> Provided text
=====

An ionic compound has a very negative \(\Delta H_{\text {soln }}\) in water. (a) Would you expect it to be very soluble or nearly insoluble in water? (b) Which term would you expect to be the largest negative number: \(\Delta H_{\text {solvent }} \Delta H_{\text {solute }}\) or \(\Delta H_{\text {mix }}\) ?

Short Answer

Expert verified
(a) The ionic compound would be very soluble in water due to its very negative $\Delta H_{soln}$. (b) The largest negative number among the enthalpy terms is expected to be $\Delta H_{mix}$.

Step by step solution

01

Understand the relationship between ∆H_soln and solubility

The enthalpy of solution is the change in enthalpy when a solute dissolves in a solvent. A negative ∆H_soln indicates that the dissolution process is exothermic, which means that energy is released when the solute dissolves in the solvent. In general, an exothermic dissolution process (with a negative ∆H_soln) is more likely to result in a highly soluble compound because the release of energy favors the formation of a solution.
02

Analyze the solubility of the ionic compound

Based on the negative ∆H_soln given, we can infer that the ionic compound is likely to be very soluble in water. This is because the dissolving process is exothermic, releasing energy and favoring the formation of a solution.

=====

> Required tasks
1. Condense the paragraph in the solubility explanation that begins "The enthalpy of solution is the change" into a short bulleted list that keeps its main facts.
2. According to the solubility explanation, what does a negative ∆H_soln indicate about the dissolution process?
3. Transcribe the solubility explanation word for word from "The enthalpy of" to "favoring the formation of a solution.".

> Given material
=====

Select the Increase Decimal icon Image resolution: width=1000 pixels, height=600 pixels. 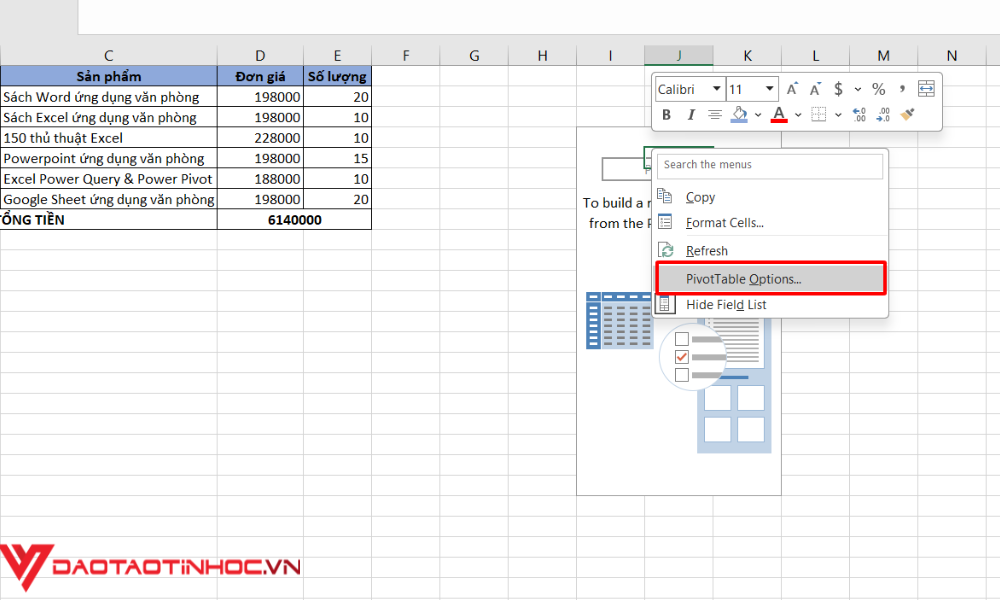click(858, 114)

=====

> Answers below
1.
- Enthalpy of solution is the change in enthalpy when a solute dissolves in a solvent.
- A negative ∆H_soln means dissolution is exothermic: energy is released as the solute dissolves.
- Exothermic dissolution generally makes a highly soluble compound more likely, because the released energy favors forming a solution.

2. It indicates that the dissolution process is exothermic, so energy is released when the solute dissolves in the solvent.

3.
The enthalpy of solution is the change in enthalpy when a solute dissolves in a solvent. A negative ∆H_soln indicates that the dissolution process is exothermic, which means that energy is released when the solute dissolves in the solvent. In general, an exothermic dissolution process (with a negative ∆H_soln) is more likely to result in a highly soluble compound because the release of energy favors the formation of a solution.
02

Analyze the solubility of the ionic compound

Based on the negative ∆H_soln given, we can infer that the ionic compound is likely to be very soluble in water. This is because the dissolving process is exothermic, releasing energy and favoring the formation of a solution.